Kurt: Yes, I'd agree with you on that. I've noticed many comments from people like Brad Hightower and others about the flood of new tech in the industry. This places a terrible burden on sites, where site coordinators need to deal with 10 different systems and passwords.
For instance, someone approached me recently with a new CTMS business idea, but it makes me wonder if we really need more CTMS systems. We chose Real Time because it integrated well with our operations, and they came from a site operations background.
There's so much technology out there, some more mature than others.
I get calls all the time about new AI-powered solutions that promise to revolutionize patient recruitment and more.
It's frustrating at times because, as an industry, we tend to chase after the latest shiny objects without considering the negative impact on operational efficiency.
Predicting the future
Danny: Kurt, let’s do something dangerous - predict the future.
What would you like to happen and what do you think will happen?
Kurt: That's a very interesting pair of questions.
What I’d like to happen
I would like to see a continuation of the consolidation in the site world so that sites are put on an equal footing with CROs and sponsors, treated as equals.
I'd like CROs and sponsors to recognize the burdens placed on sites when changes occur at their end, like protocol amendments, which can be disruptive to site operations. What I'd like to see is recognition of that and compensation for it. Sites shouldn't be expected to simply absorb these changes without any compensation.
Danny: Yes, I've seen that too, especially as a tech vendor. Protocol amendments are quite common, and sometimes they happen very early in the study.
Kurt: Exactly. Another significant issue is when sponsors or CROs commit to a study, and sites prepare for it by allocating resources, sometimes even hiring new staff, only to have the study delayed or canceled. This situation can be detrimental to site operations, leading to additional burdens and expenses. Compensation for such situations should be considered.
What I think will happen
Kurt: Well, change won't happen overnight, as this industry tends to be hyper-conservative.

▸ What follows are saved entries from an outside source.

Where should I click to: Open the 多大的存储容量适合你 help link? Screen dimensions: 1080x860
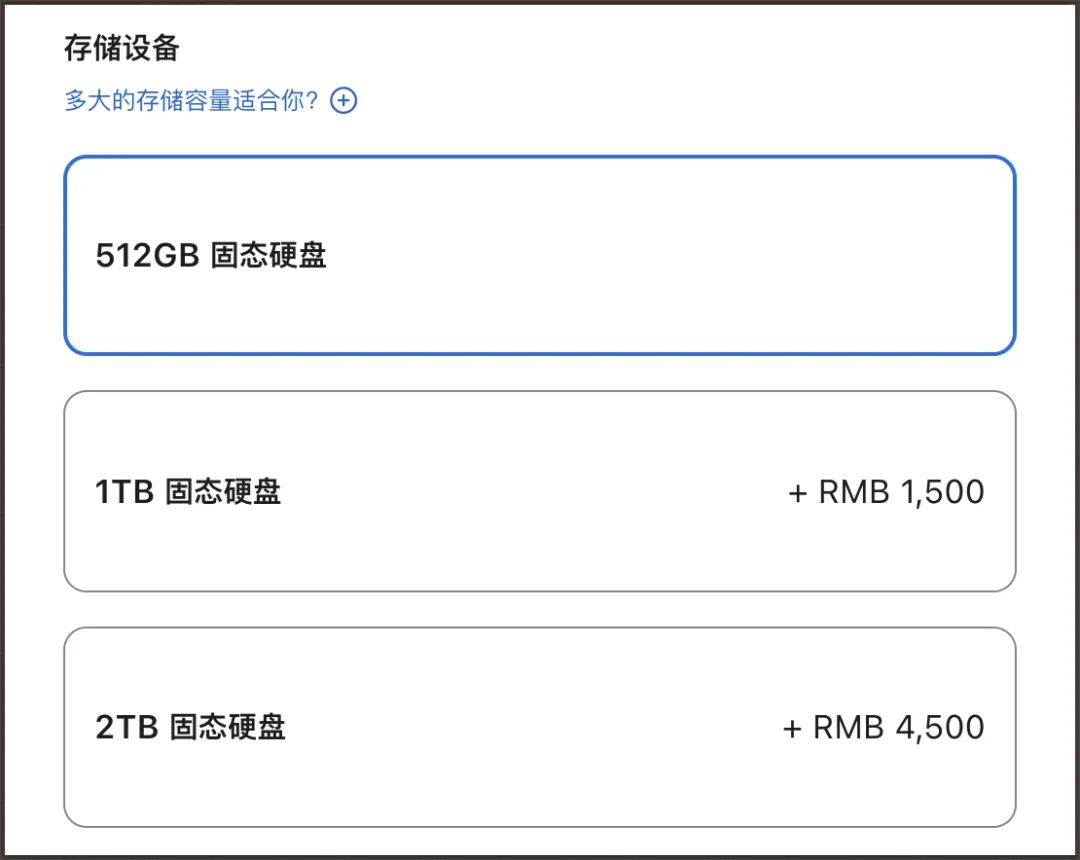pos(191,101)
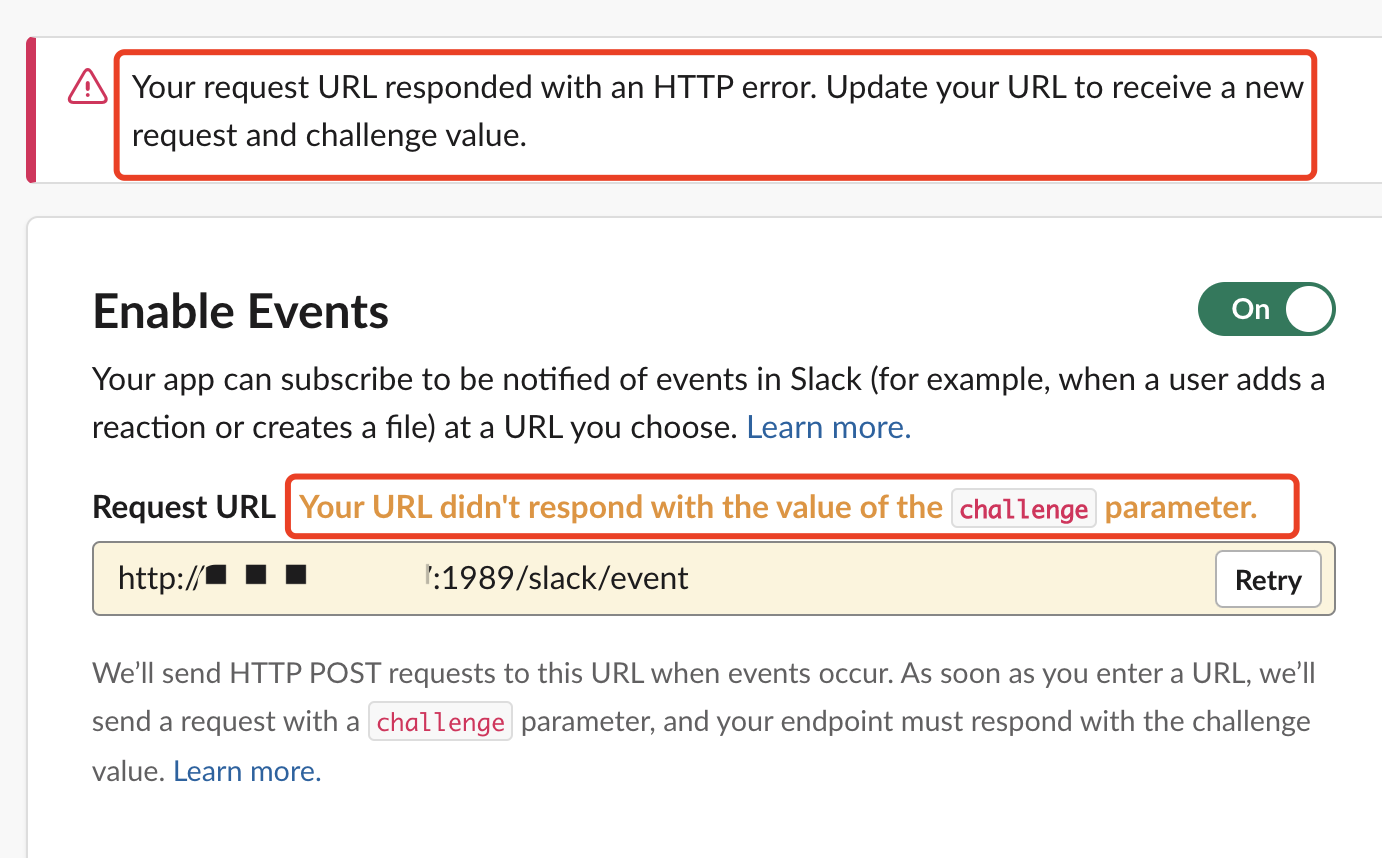Expand the top HTTP error notice
This screenshot has width=1382, height=858.
pyautogui.click(x=716, y=111)
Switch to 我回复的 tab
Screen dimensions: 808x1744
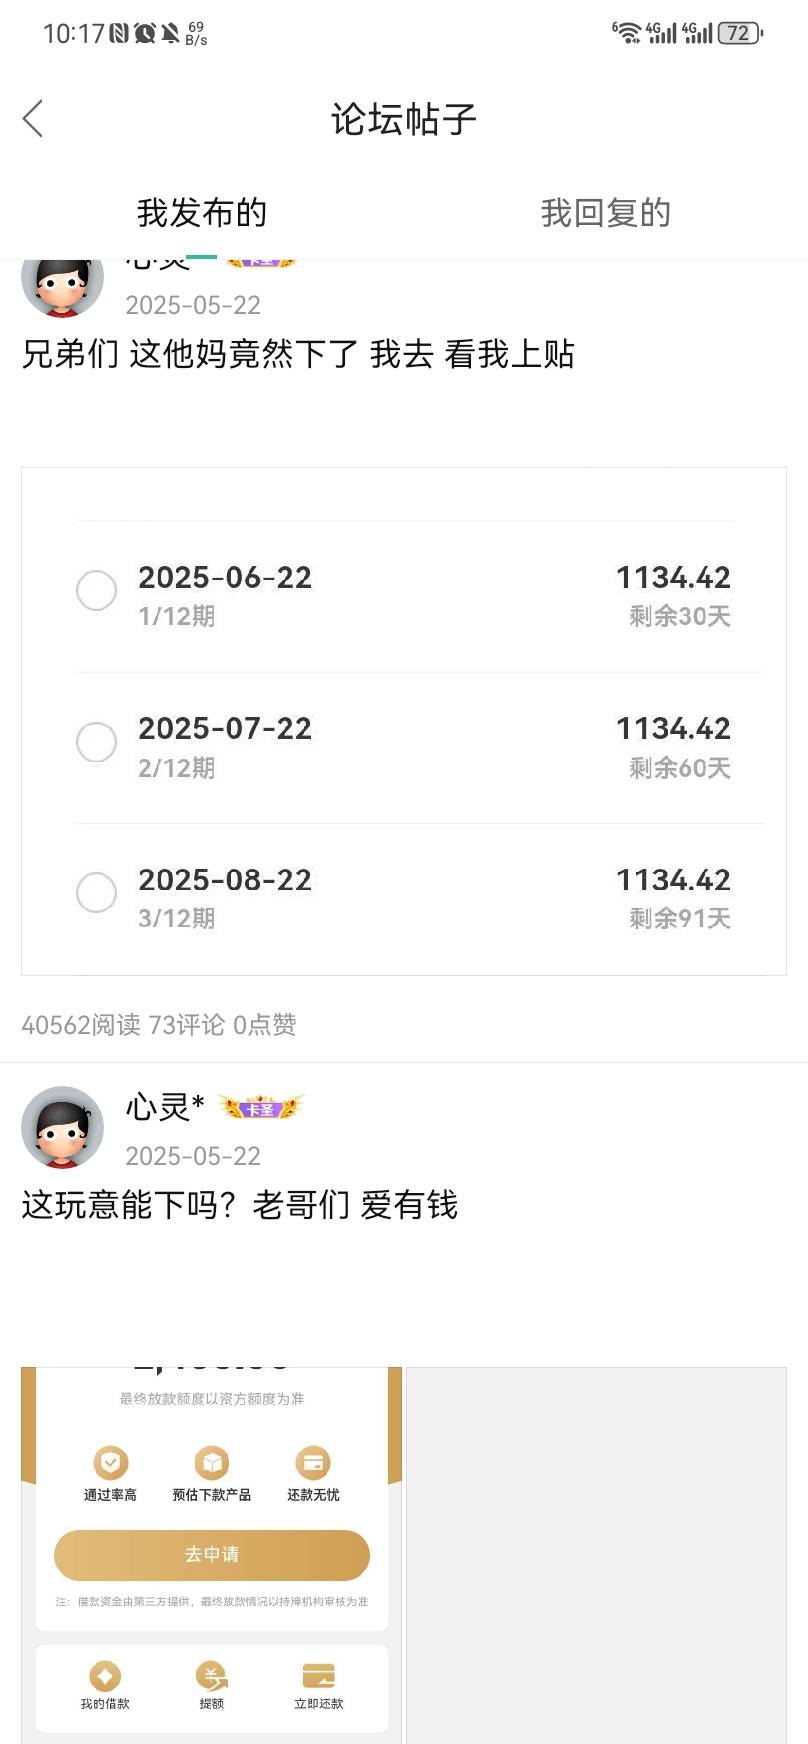[605, 213]
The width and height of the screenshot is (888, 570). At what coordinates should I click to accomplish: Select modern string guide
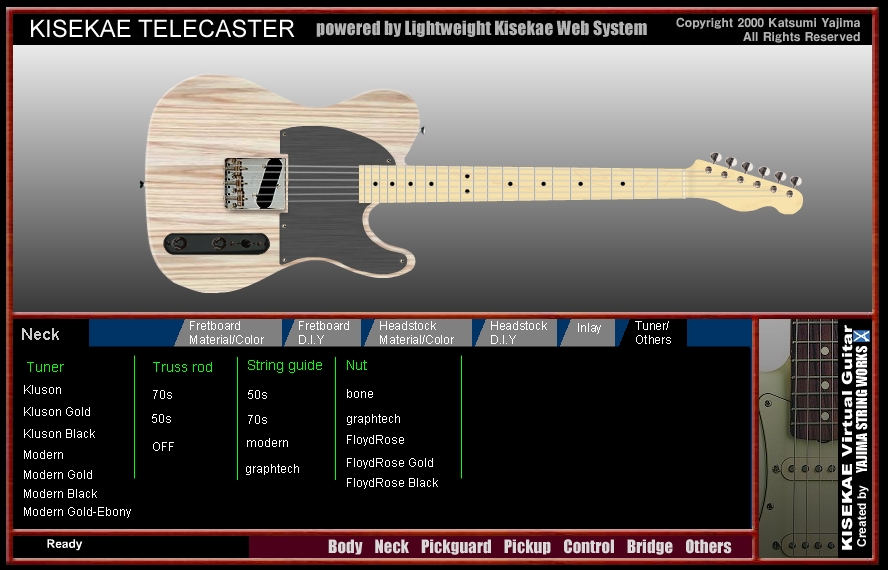tap(267, 443)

However, I believe that consolidation among sites will continue due to economic efficiency, reducing inefficiencies.
While I don't foresee CROs disappearing entirely, I do expect a future where certain services become more site-centric than CRO-centric.

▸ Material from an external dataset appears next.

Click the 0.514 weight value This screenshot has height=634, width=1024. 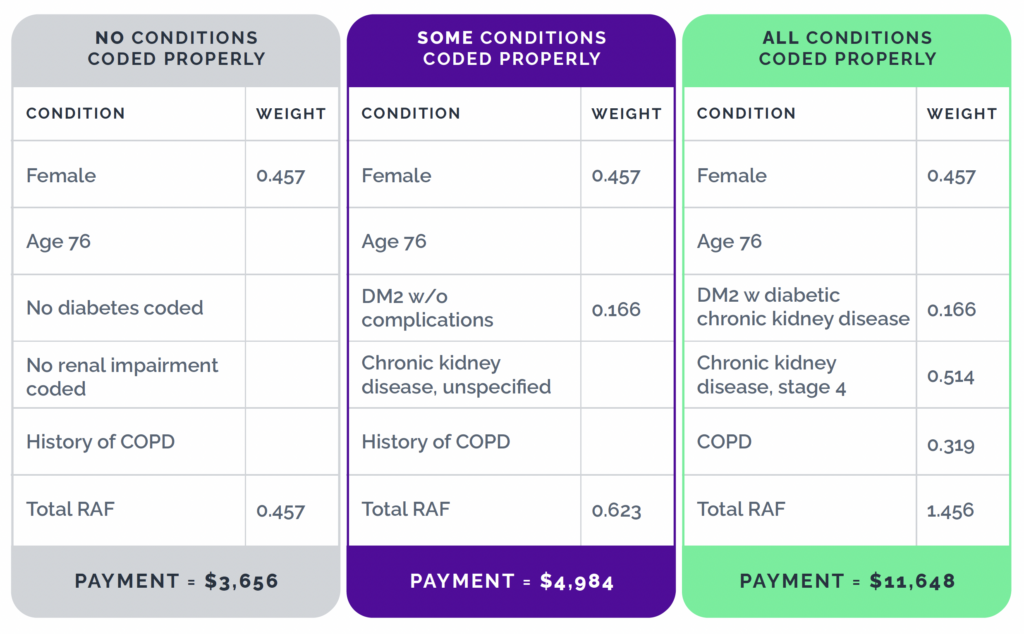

Danny: That makes sense, and it's a realistic perspective. Some have even suggested the ideal future system might involve large, integrated site organizations with their own purpose-built technology to support clinical operations.
Kurt: Exactly. That integration could potentially streamline operations and reduce many of the challenges faced by sites today, creating a more cohesive and efficient system.
I think that kind of future is possible, but it starts with the pharmaceutical sponsors and regulators.
Large pharma companies often want to do things their own way, which can create a lack of standardization.
If the pharmaceutical industry, particularly the larger players, can agree on common standards and approaches that benefit all stakeholders, including sites, CROs, and patients, then we can make significant progress.
Additionally, regulatory bodies like the FDA need to be involved in these discussions because they have a say in how these technologies are used. So, while I hope for a more integrated future, it depends on various factors coming together.
Conclusion
In summary, our journey through the shifting landscape of clinical research has revealed a remarkable transformation.
This transformation is driven by the rising prominence of clinical research sites, which are poised to disrupt the traditional role of CROs.
As we continue to navigate these changes, we must address critical issues such as financial challenges, integration within CROs, and the ever-evolving landscape of clinical technology.
Looking to the future, we have the opportunity to create a more equitable and efficient system by recognizing the value of sites, compensating them for their contributions, and fostering collaboration among all stakeholders.
The vision of a future where large, integrated site organizations play a central role is within reach, provided that pharmaceutical sponsors, regulatory bodies, and industry players collectively work towards this goal.